For years, Palmyra Cove — land, that for the most part has been built up by deposited particles dredged from the river by the State of New Jersey — was only deemed a leisurely catchment for locals.
But a shift in the tide — which Ruvolo, her staff, and other nature lovers had earnestly campaigned for — has been realized: Palmyra Cove Nature Park is not only a recreational oasis for hiking, fishing, kayaking and birding, but a center devoted to the education and conservation of the Earth and its resources.
“Here at the park, there is so much that can educate people about water science, the wetlands, birding and marine biology,” Ruvolo said, citing the mission of the Palmyra Cove Education Foundation, a nonprofit established in 1999.
In 2003, the 10,000-square-foot Environmental Discovery Center opened on the site, with two levels of offices, labs and an exhibit hall that’s also home to Jack, an artfully stuffed peregrine falcon, who had once lived with his mate in the nesting box atop the bridge. The nature park operates on an annual budget of $300,000 gleaned from fundraising and the Burlington County Bridge Commission, which manages the site.
Today, the master plan of the center’s organizers calls for emphasizing the interconnectedness of the planet’s ecosystem with workshops for pre-K through college-level students, educators and the general public.
They’re currently establishing a geoscience remote laboratory, recently hatched with the addition of 20 17-inch Lenova laptops, a WeatherBug station and a display area equipped with satellite tracking. Data can be collected on sea surface temperatures, the climate, and earthquake and volcanic activity. The lab might not have happened without a $20,000 grant from MKM Foundation in Philadelphia, earmarked over four years.
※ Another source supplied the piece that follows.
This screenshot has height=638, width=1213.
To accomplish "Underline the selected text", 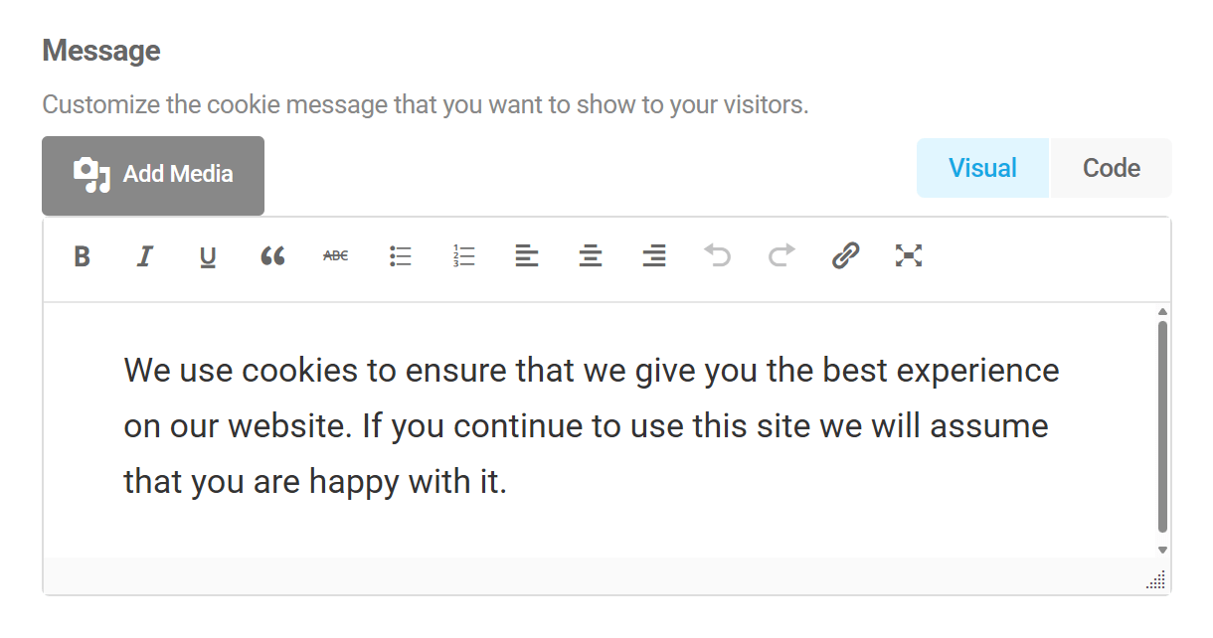I will [208, 256].
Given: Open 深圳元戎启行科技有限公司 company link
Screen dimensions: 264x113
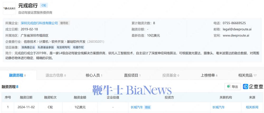Looking at the screenshot, I should tap(39, 23).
“The earth and space studies are integral to a higher understanding of learning,” said John Moore, the center’s director of geosciences STEM education. “As people become more scientifically literate, it impacts voters and leaders.”
Moore, a veteran science teacher who worked for the National Science Foundation under the Albert Einstein Distinguished Educator Fellowship, also said the projects are integral to the Next Generation Science Standards, a benchmark adopted by at least 26 states, including New Jersey, which recommends schools incorporate curriculums that include climate change and evolution. Advocates like Moore believe these guidelines are vital to the emerging 21st-century workforce.
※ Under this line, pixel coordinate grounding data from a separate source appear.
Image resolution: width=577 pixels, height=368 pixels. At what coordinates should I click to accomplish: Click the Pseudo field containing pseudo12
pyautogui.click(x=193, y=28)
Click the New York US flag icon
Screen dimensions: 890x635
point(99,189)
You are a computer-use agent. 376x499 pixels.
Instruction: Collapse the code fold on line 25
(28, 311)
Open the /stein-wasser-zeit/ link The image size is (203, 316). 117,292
When naturalist Kristina Merola was hired nine years ago, there were a few beach programs offered at the cove, like scooping up tadpoles or tracking deer. Since then, she’s helped to expand the on-site sessions for visiting students from schools in Central and South Jersey and Pennsylvania. Costs are $8 to $10 per student.
She also leads Cove Caterpillars and Nature Craft and Story Time, two weekly parent-accompanied groups for kids ages 2 through 6 costing $5.
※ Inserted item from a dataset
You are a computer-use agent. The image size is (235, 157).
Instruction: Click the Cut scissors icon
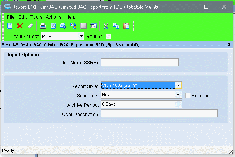coord(105,26)
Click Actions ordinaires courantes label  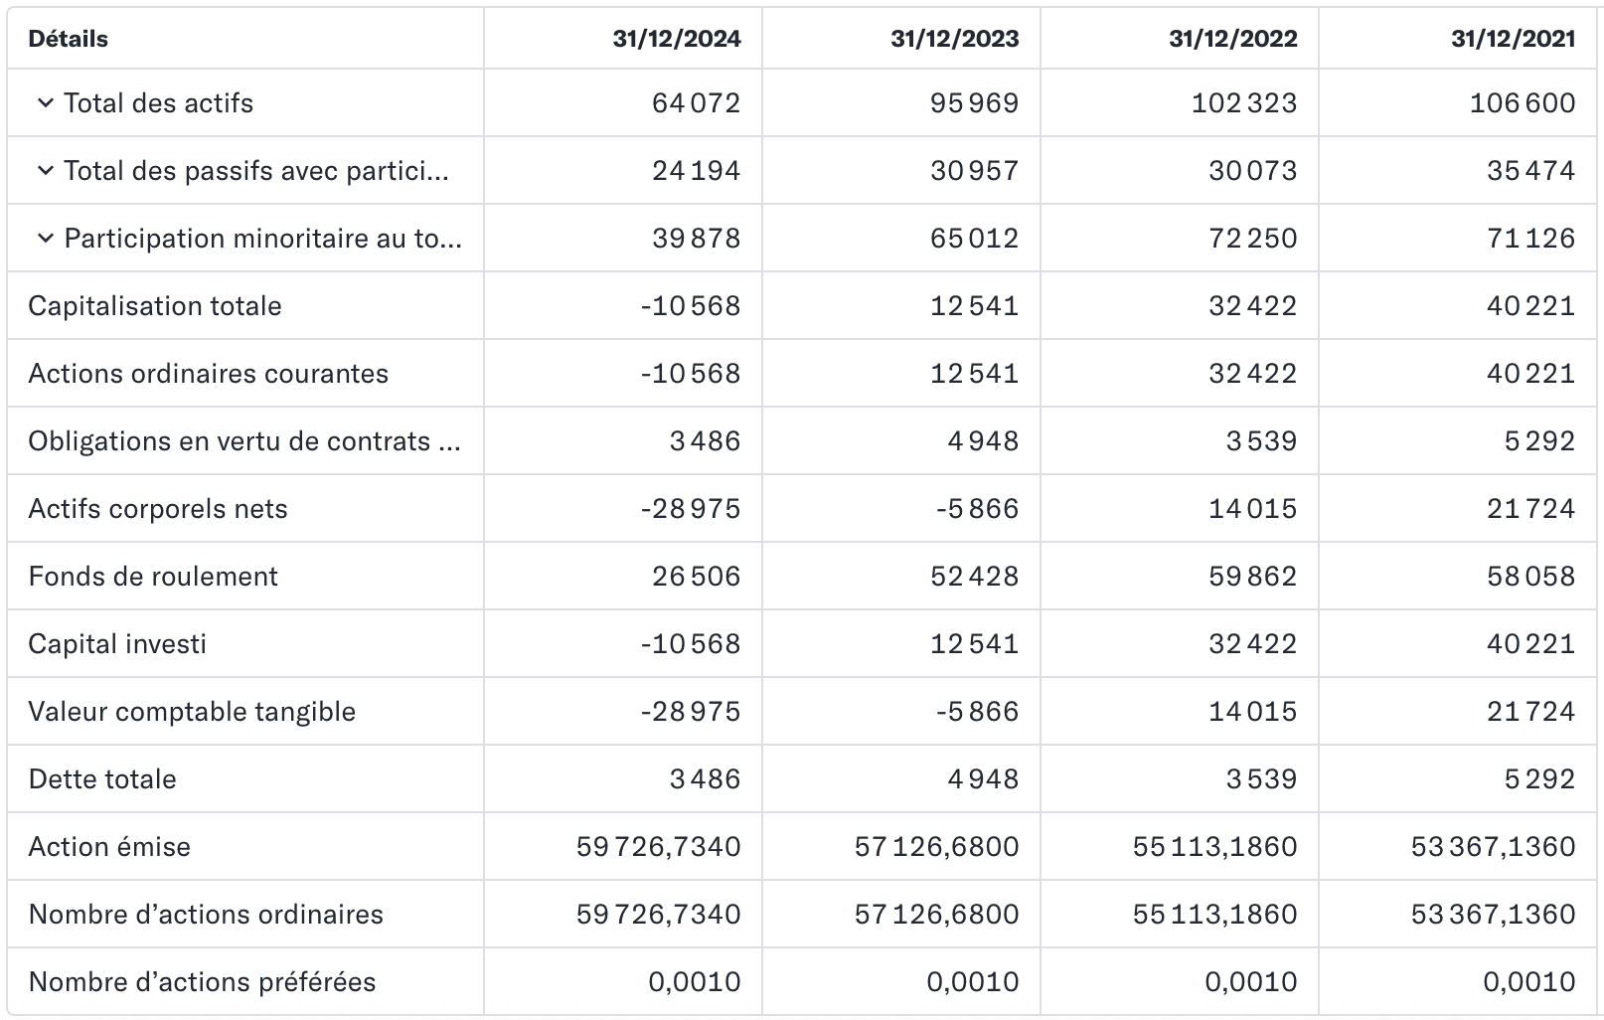[209, 373]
“The goal was to add more activities and to continue to grow and be an extension of the classroom for teachers,” said Merola. More than 6,000 students visited the center last year, up from 200 a decade ago.
This fall, Merola said the center will purchase a digital microscope for $5,000 with funds from a private donor for her microbiology classes.
Besides collaborating with societies like the American Meteorological Society and GLOBE (Global Learning through Observation to Benefit the Environment), the cove provides field study for local colleges such as Drexel University, which runs a competitive program called The Learning Bridge Day for engineering students.
“And we have a new relationship with Burlington County College to conduct outreach programs in a roving RV,” said Peter Dorofy, director of environmental education.
Other activities are gaining ground, too: photography and birding classes, and family outings like the Oct. 4 Octoberfest and the Frost & Feathers Ball held in February.